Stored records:
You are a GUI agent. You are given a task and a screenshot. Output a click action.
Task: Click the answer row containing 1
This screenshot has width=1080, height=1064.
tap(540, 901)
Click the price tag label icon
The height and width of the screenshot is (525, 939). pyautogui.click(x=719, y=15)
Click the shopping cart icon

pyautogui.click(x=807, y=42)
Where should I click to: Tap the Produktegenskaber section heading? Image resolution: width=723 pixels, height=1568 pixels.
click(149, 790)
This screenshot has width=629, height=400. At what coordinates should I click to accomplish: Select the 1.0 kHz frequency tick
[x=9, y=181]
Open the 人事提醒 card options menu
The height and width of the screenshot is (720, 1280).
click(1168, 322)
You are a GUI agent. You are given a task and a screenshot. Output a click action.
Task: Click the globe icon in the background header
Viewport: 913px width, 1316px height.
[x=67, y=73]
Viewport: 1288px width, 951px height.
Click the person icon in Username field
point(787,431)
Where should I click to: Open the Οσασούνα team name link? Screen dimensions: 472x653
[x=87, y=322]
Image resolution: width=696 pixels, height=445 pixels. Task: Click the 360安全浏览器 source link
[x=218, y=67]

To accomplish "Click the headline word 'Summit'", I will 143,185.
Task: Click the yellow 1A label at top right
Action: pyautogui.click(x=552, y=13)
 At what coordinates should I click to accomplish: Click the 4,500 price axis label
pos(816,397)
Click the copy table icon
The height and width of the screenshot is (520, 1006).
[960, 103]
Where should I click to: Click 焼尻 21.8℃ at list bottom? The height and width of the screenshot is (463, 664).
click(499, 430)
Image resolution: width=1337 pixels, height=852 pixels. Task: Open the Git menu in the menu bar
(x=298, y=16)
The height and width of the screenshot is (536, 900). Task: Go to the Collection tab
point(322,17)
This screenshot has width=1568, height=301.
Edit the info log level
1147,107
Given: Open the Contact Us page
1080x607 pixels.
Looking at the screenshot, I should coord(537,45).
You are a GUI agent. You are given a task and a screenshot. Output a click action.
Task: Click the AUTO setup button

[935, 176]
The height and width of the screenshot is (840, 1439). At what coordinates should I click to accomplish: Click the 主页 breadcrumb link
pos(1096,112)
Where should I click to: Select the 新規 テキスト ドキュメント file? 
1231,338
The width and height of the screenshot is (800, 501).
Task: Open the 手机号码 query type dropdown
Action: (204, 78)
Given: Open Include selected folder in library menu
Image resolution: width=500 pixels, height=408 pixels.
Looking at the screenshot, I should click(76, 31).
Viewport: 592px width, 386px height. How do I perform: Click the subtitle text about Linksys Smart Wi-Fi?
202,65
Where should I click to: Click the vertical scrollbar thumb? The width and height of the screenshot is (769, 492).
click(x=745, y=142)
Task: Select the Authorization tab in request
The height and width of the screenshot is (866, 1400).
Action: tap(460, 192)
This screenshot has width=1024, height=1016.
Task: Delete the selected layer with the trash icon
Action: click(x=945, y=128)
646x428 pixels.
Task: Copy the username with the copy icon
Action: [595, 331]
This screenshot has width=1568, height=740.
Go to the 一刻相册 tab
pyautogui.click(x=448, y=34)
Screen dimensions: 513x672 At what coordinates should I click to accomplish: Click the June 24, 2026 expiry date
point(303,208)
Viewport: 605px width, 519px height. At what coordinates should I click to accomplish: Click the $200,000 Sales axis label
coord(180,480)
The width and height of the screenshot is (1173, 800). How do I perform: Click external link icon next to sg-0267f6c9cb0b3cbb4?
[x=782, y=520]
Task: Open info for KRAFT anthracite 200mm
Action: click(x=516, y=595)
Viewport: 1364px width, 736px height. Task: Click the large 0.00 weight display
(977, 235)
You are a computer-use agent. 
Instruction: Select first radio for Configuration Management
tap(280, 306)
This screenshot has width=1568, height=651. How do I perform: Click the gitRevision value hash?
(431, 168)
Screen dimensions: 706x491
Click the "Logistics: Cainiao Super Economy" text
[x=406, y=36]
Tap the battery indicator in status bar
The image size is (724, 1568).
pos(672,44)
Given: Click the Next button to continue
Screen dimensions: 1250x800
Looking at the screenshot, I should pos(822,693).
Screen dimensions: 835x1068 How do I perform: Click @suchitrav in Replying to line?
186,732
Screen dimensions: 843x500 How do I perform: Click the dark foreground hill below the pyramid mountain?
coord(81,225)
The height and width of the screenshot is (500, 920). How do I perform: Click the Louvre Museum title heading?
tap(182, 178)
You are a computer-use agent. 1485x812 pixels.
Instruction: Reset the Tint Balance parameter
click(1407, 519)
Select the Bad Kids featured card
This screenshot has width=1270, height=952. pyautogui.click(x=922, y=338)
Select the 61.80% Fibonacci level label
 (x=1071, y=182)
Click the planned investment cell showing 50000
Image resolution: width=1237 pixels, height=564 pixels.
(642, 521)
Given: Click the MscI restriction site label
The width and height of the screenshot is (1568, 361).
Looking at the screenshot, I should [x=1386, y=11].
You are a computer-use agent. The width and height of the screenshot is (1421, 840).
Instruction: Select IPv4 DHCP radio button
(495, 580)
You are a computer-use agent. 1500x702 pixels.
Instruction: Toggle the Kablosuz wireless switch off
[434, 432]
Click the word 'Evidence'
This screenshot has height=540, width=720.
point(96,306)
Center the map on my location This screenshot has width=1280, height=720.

* [Task to complete]: The lines from the one holding "This screenshot has height=540, width=720." to the last line of the entries, both included: retype them exactly and give nothing else.

* [Task result]:
This screenshot has height=540, width=720.
point(96,306)
Center the map on my location This screenshot has width=1280, height=720.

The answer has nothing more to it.